Quirks of Assignment

Jon Yurek

If you’ve been using Ruby for any length of time, then you should know that you can override assignment on object attributes, right? It’s what you get from attr_accessor (by way of attr_writer), and it’s what you get when you define a something= method (which is what attr_writer really does).

>> class Foo
     def bar= val
       @bar = val
>> f = Foo.new
>> f.bar = :none
>> p f
#<Foo:0x319afc @bar=:none>

The setter is a method, completely normal, and you can call it with send like any other. Trouble is that when you assign stuff in Ruby (that is, a simple a = b statement), your setter doesn’t act like a normal method. First off, all assignments return the right-hand-side of the assignment, instead of what the return value of the setter would be.

>> def test= val
     @test = val.to_f
>> self.test = "12.34"
=> "12.34"
>> self.send(:test=, "12.34")
=> 12.34

Secondly, if you use a getter method bare (like, say, foo) without having defined it first, Ruby will try to access the local variable foo first. Seeing it isn’t there, it’ll try to access the method on self. And then if it isn’t there, it’ll go to method_missing. If you try this with a setter, though, you’ll find it won’t get past the local variable… Ruby will just set it and continue on.

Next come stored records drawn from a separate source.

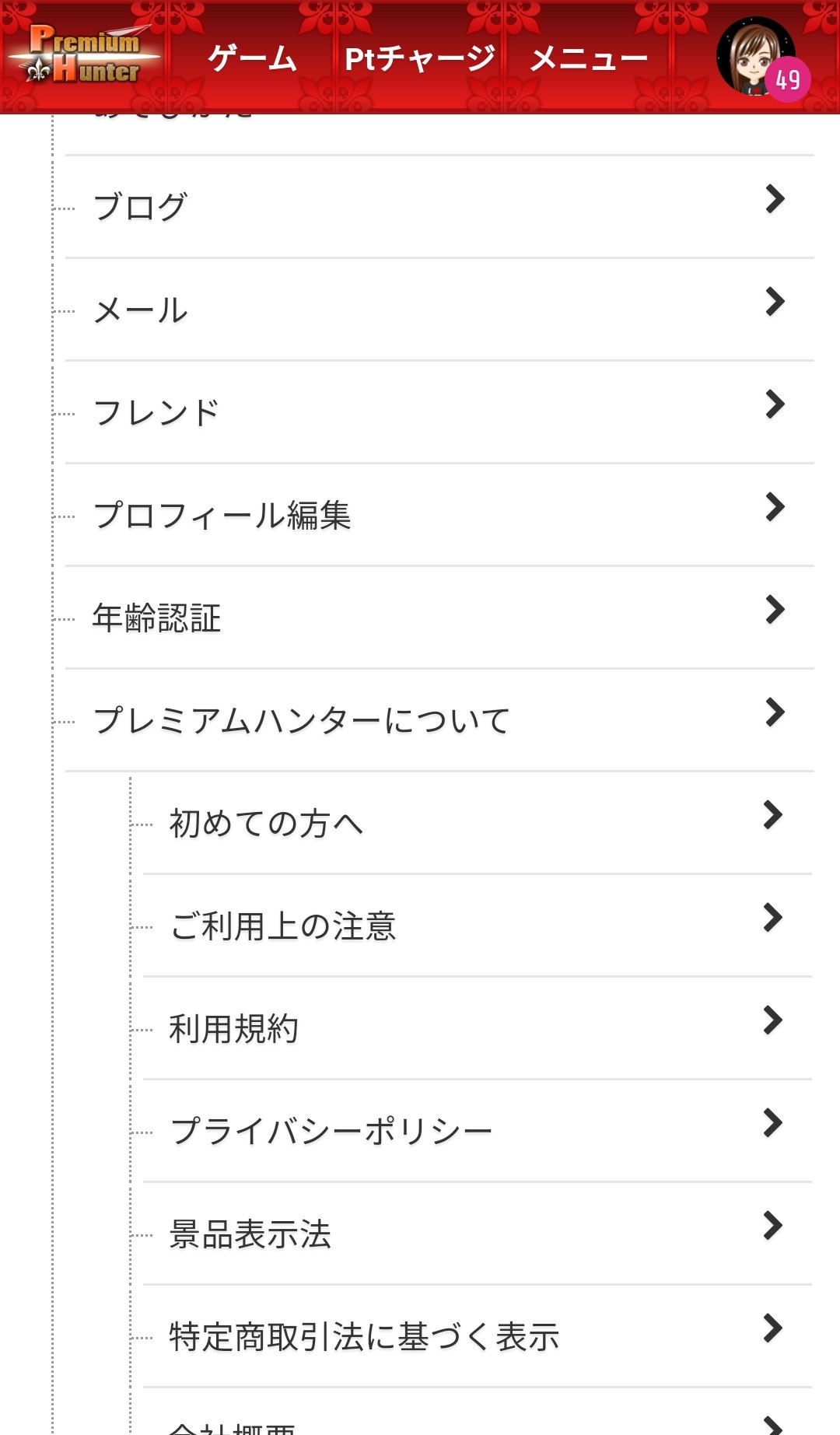Open the ゲーム tab in the header

click(253, 58)
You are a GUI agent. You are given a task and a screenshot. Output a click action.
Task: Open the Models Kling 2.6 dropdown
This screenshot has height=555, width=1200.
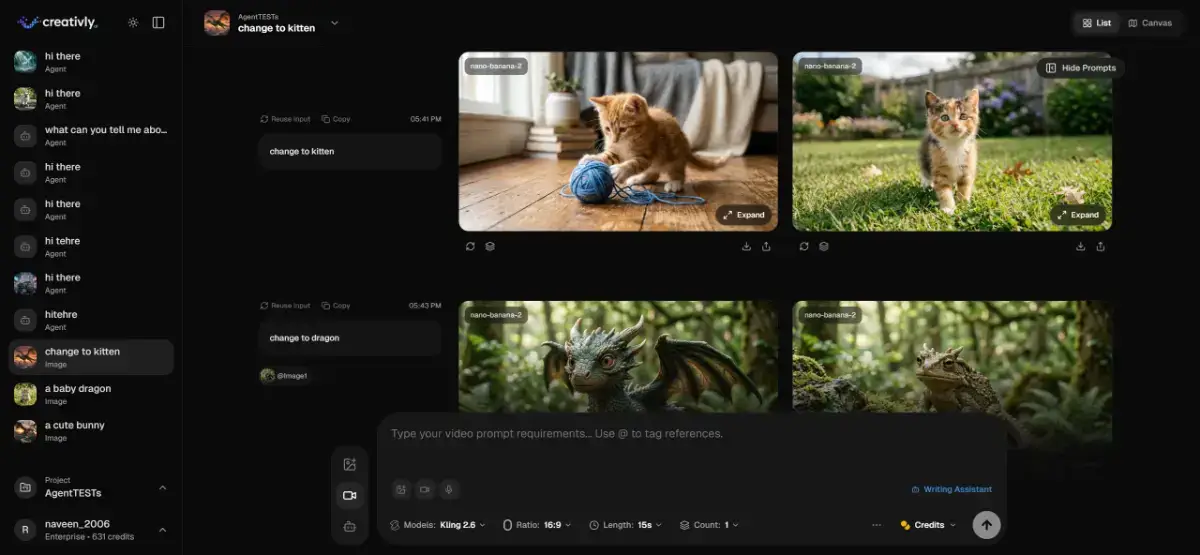coord(437,524)
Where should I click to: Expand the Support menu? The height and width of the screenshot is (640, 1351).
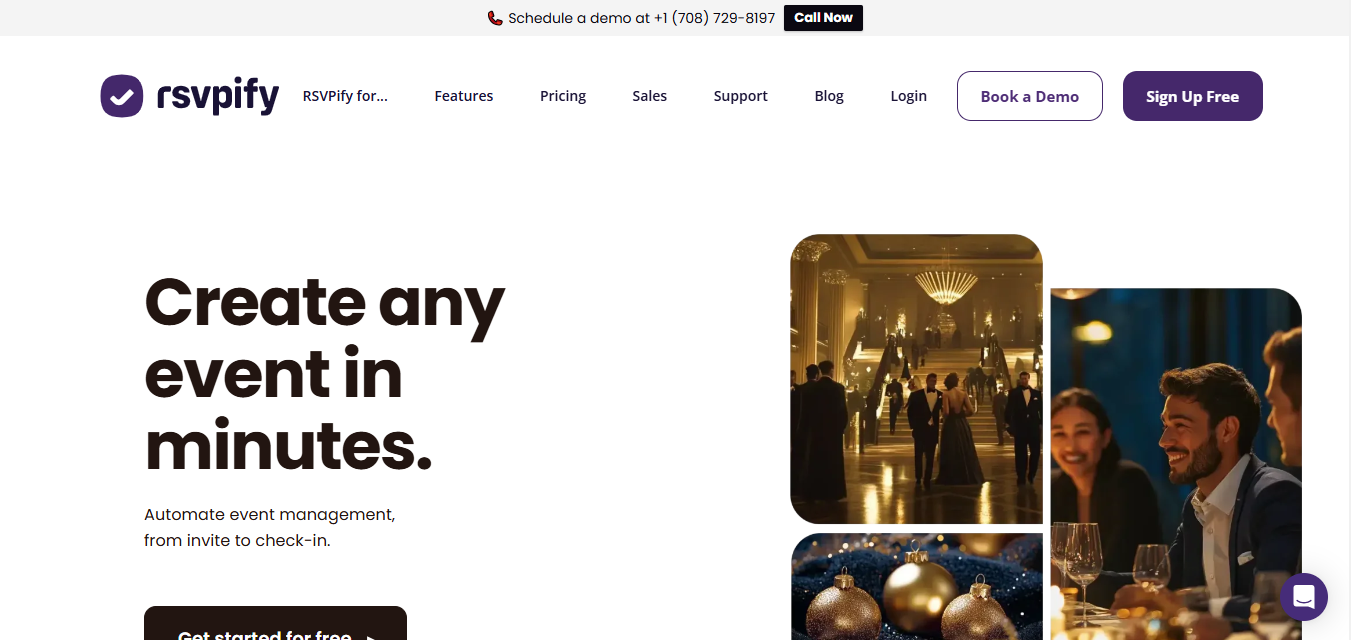[740, 96]
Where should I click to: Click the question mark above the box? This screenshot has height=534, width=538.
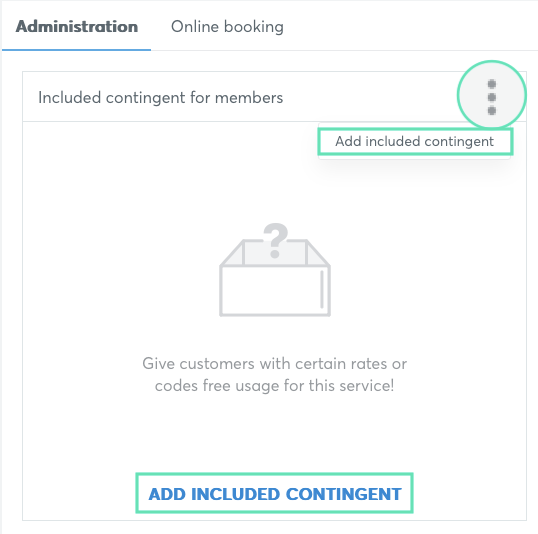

You need to explicitly call it through self to get it to work.

>> def foo= val
     puts val
     @foo = val
>> foo = 1
=> 1
>> self.foo = 1
=> 1

Both of these quirks have caught me before in rather unexpected ways, most annoyingly the first one, because I fully expected the return value of the statement to be the return value of the setter. Getters work fine without being referenced through an object, just remember to add self before setters, or you may find yourself wondering wtf is going on, since everything looks right.